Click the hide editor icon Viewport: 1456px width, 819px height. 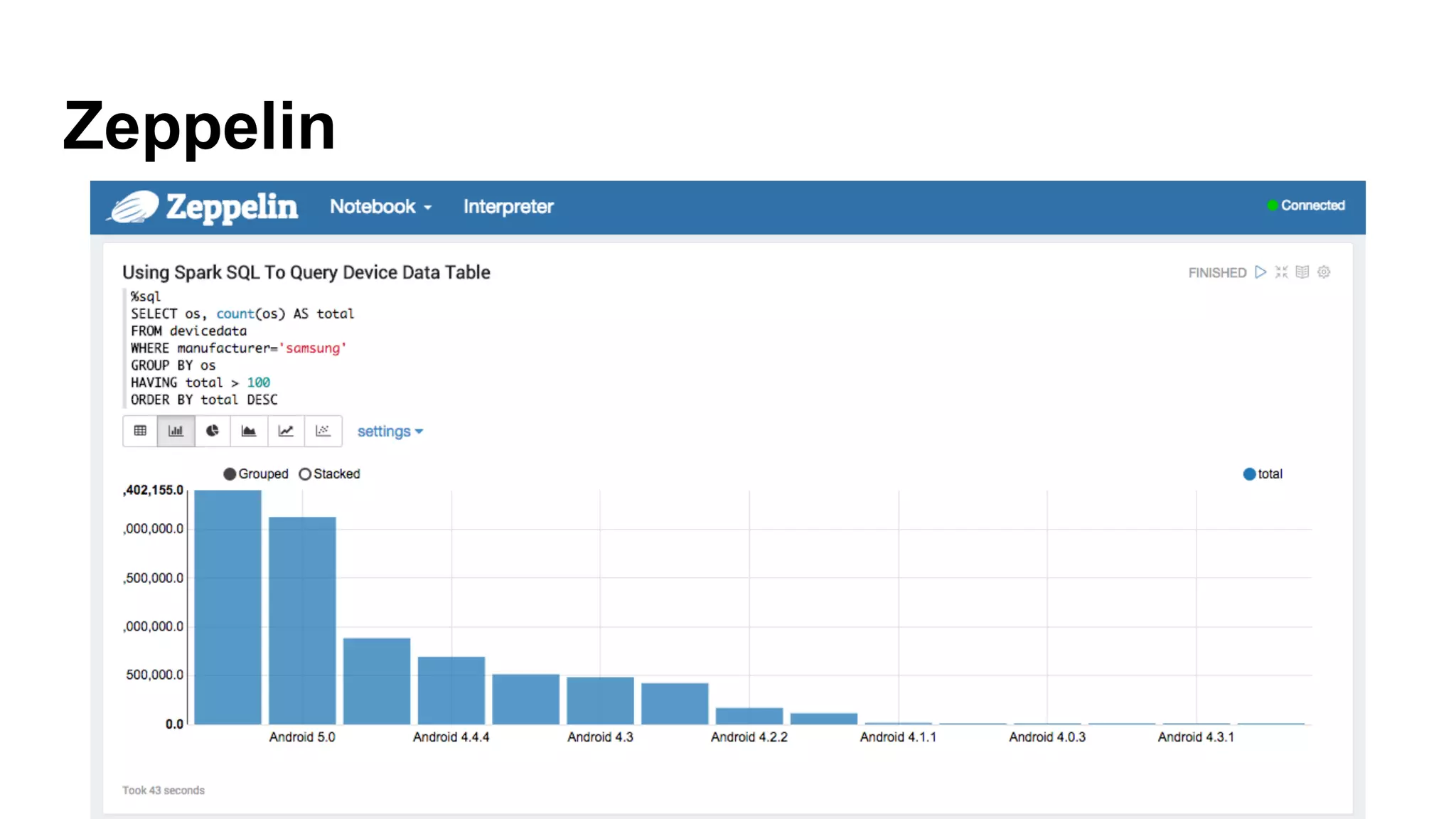coord(1281,272)
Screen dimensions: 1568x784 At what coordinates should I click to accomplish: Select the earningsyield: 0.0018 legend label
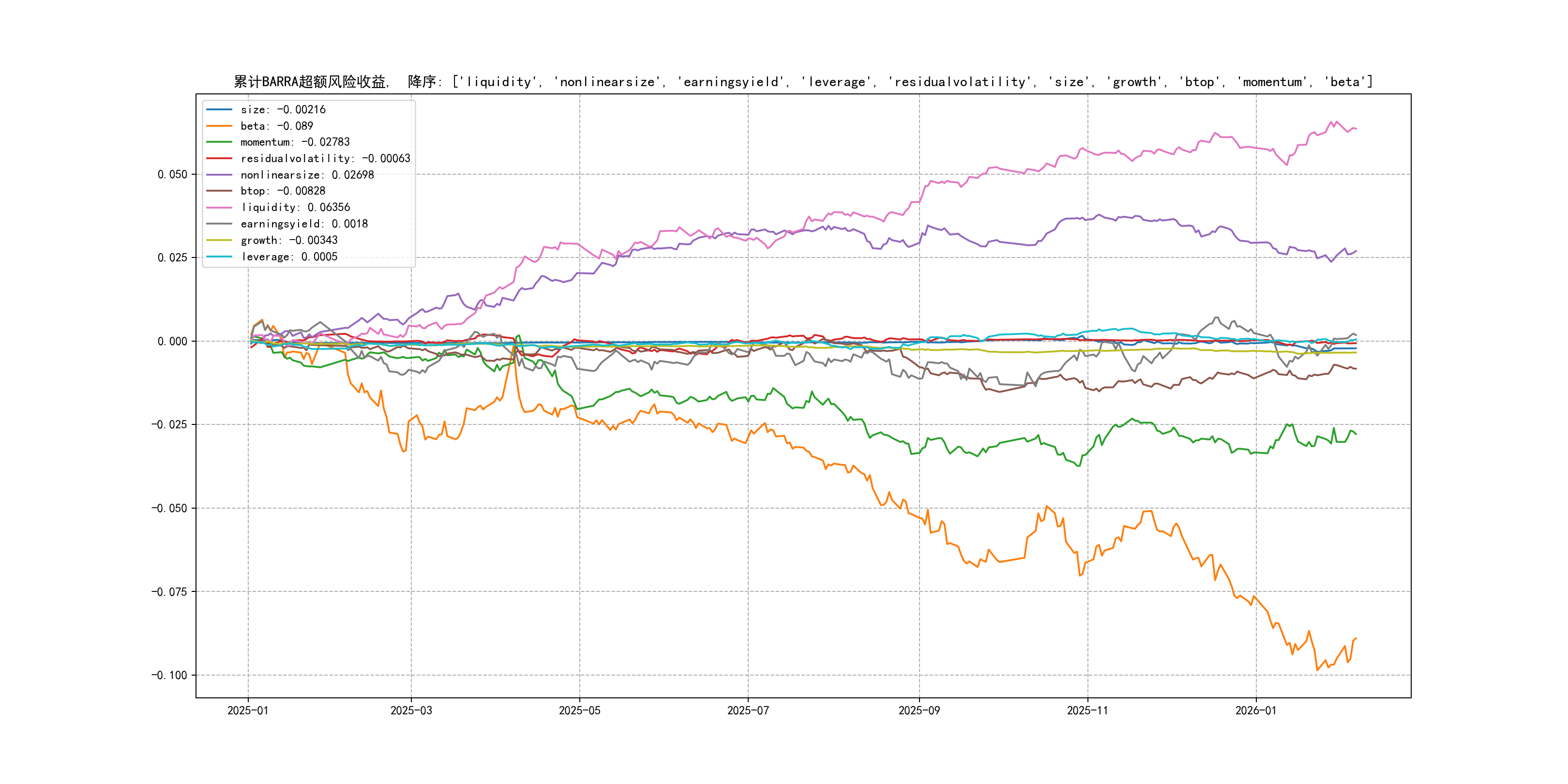[x=304, y=224]
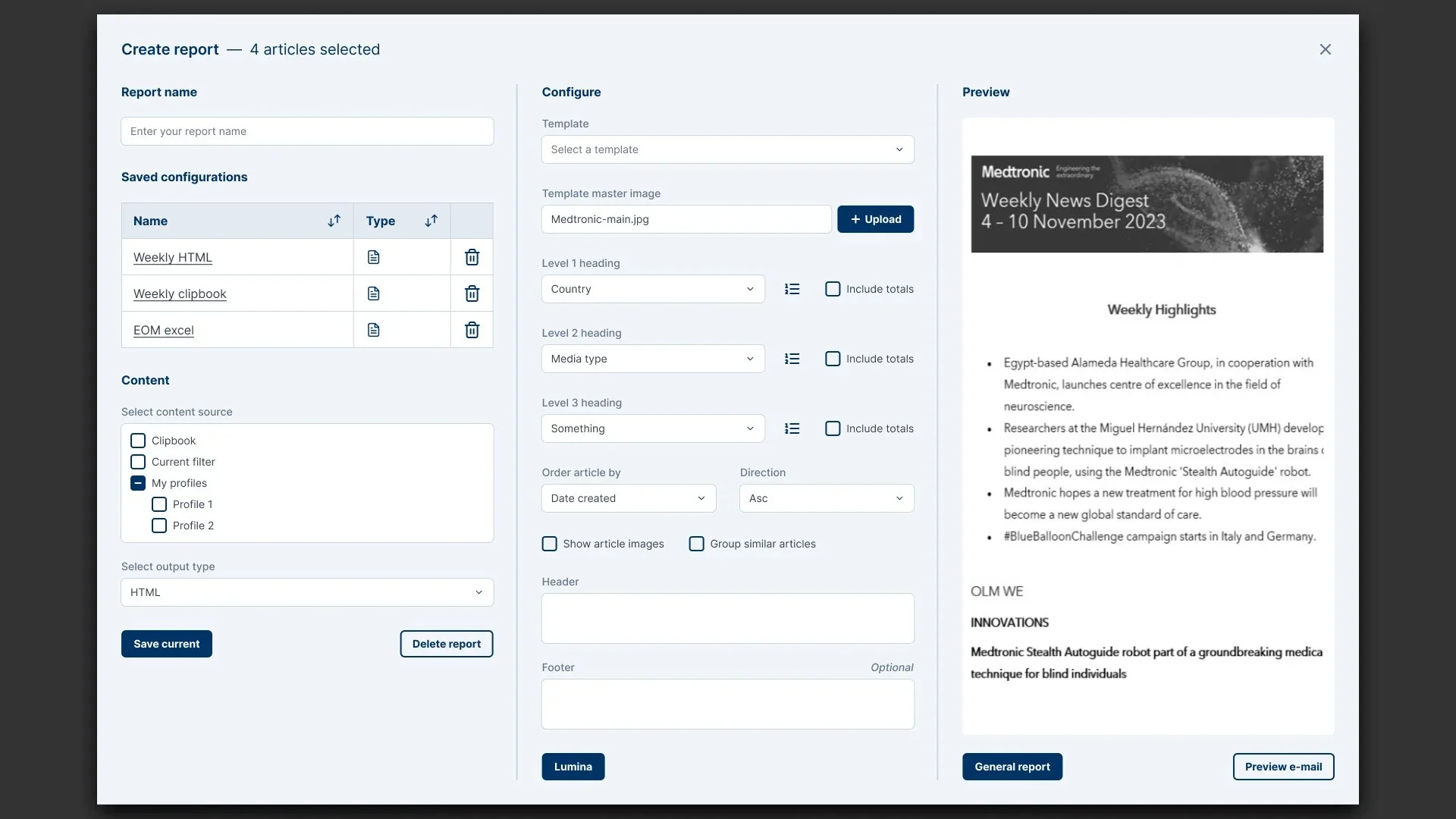Delete the Weekly HTML saved configuration
Screen dimensions: 1456x819
point(472,257)
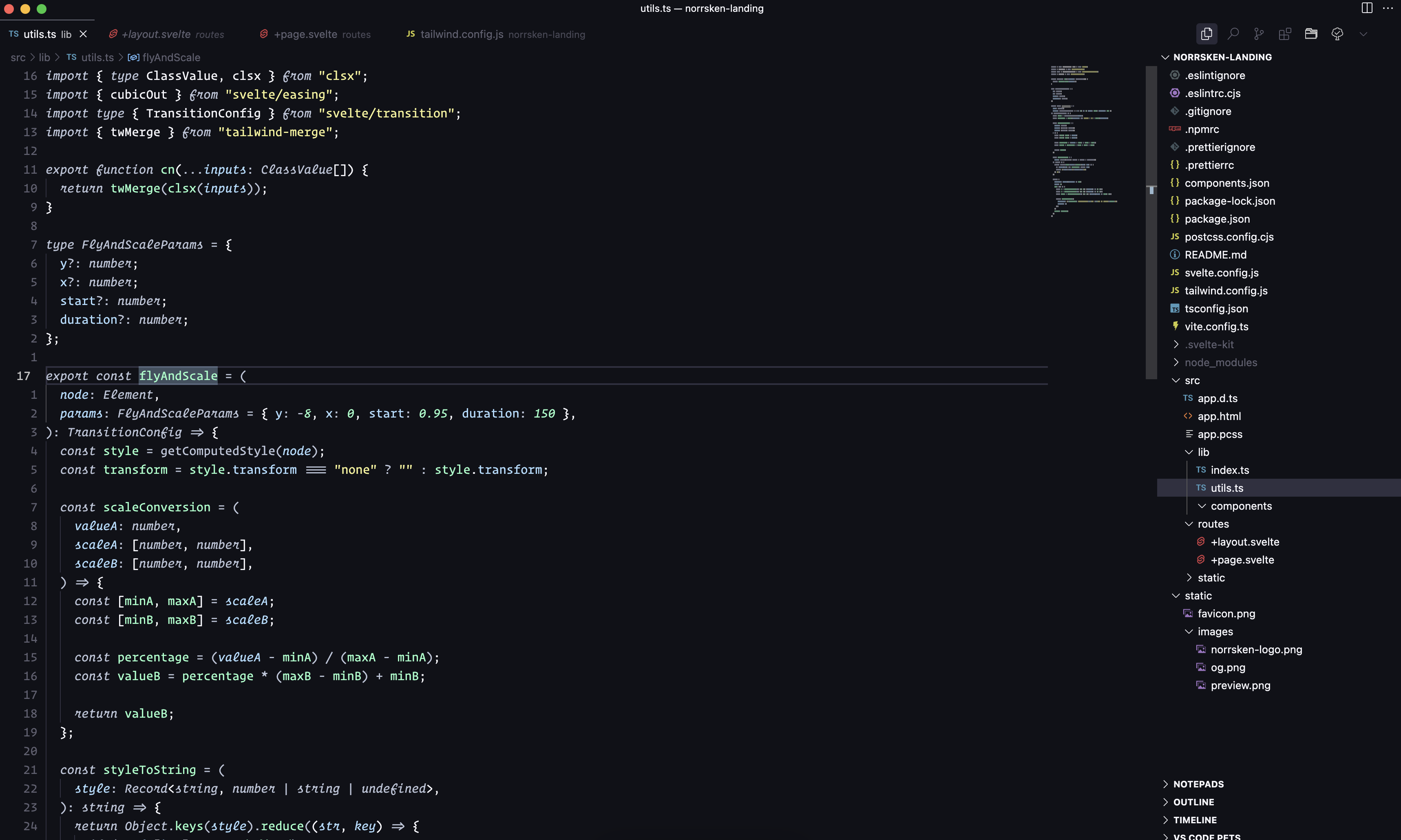Open the Extensions view icon

point(1285,34)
------------------------------
## TO DO
No pictures should appear in the copy. Print exactly the lines above from the line containing "Screen dimensions: 1568x784" through the last line of the data.

## RESULT OF THIS TASK
Screen dimensions: 1568x784 At what coordinates should I click to accomplish: Select the earningsyield: 0.0018 legend label
[x=304, y=224]
Delete the Weekly HTML saved configuration
Screen dimensions: 1456x819
point(472,257)
Open the Extensions view icon

point(1285,34)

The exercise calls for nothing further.